A 2018 report from the Government Accountability Office said federal officials should establish a biodefense coordination team and outline a clear process for joint decision making before a pandemic struck. GAO analysts called a potential pandemic “high consequence, but low likelihood type of event" and acknowledged it could be difficult to get government leaders to prepare in advance.
“The concrete action to close those gaps often doesn't get taken and it isn't tracked later on down the road,” Chris Currie, the head of the Homeland Security and Justice GAO office, told ABC News. “The other thing about this is that you have so many different federal agencies, none of them can really tell each other what to do or how to do it. So when you do these exercises, you identify these gaps. HHS can't tell the Department of Homeland Security that they must close these gaps. So follow up is really difficult."

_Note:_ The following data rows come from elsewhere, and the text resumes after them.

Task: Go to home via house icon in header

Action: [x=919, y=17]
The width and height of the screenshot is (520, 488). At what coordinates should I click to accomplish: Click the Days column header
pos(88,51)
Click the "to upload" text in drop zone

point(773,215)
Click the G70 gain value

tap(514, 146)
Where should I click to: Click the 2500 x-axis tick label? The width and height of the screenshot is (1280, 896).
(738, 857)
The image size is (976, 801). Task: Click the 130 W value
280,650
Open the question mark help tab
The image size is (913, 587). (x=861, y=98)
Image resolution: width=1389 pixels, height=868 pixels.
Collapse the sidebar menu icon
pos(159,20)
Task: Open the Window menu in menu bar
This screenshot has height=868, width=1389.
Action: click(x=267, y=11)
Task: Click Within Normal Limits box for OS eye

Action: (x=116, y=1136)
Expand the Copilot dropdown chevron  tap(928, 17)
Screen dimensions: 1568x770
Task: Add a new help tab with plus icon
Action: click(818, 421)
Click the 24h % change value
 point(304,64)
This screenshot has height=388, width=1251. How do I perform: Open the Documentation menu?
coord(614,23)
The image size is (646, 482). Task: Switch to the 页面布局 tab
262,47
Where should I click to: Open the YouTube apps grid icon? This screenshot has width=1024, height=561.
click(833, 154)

Mary Denigan-Macauley, director of the public health and private markets group at the GAO, told ABC News the government could have done more to thwart a pandemic like the current crisis.
"You need to do the exercises beforehand so that you don't have the communication and the problems and the shortages that we're seeing today," she said.
The 2018 report was not the first time the government was warned about a potential deadly outbreak.
As early as 2008, there have been similar warnings from local and state governments.
In 2018, Johns Hopkins University conducted a test scenario of how the U.S. government would respond to a new infectious disease from overseas.
Two months after the exercise, Dr. Anthony Fauci, director of the National Institute of Allergy and Infectious Disease, said the timeline for new vaccines could be accelerated "if we put our mind and our resources to it."
The GAO released another report in February with four recommendations to the Department of Health and Human Services on how to educate and communicate with the public in case of a health emergency. By then, the Trump administration was facing a real-time developing crisis.
Some of the GAO's recommendations -- like HHS staff documenting methods for data collection -- are currently being enacted.
“The GAO has been stating for years [that] you have to know who's in charge of which particular aspect. And you have to figure out before the event occurs. And it's critically important right now,” Denigan-Macauley said.
She went on, “You can't have these disparate agencies and activities at the state and local level all trying to prepare a fragmented nature or something that can be so catastrophic. And if anything good can come of COVID-19 is the fact that maybe now people really understand. You do need that coordination and it needs to have continued focus over time so that we don't forget this."
Currie said "pandemics have been drowned out" by other events like election security and terrorism "for a long time."
He added that it's been "surreal" to watch "many of the things we had predicted" years ago to take place.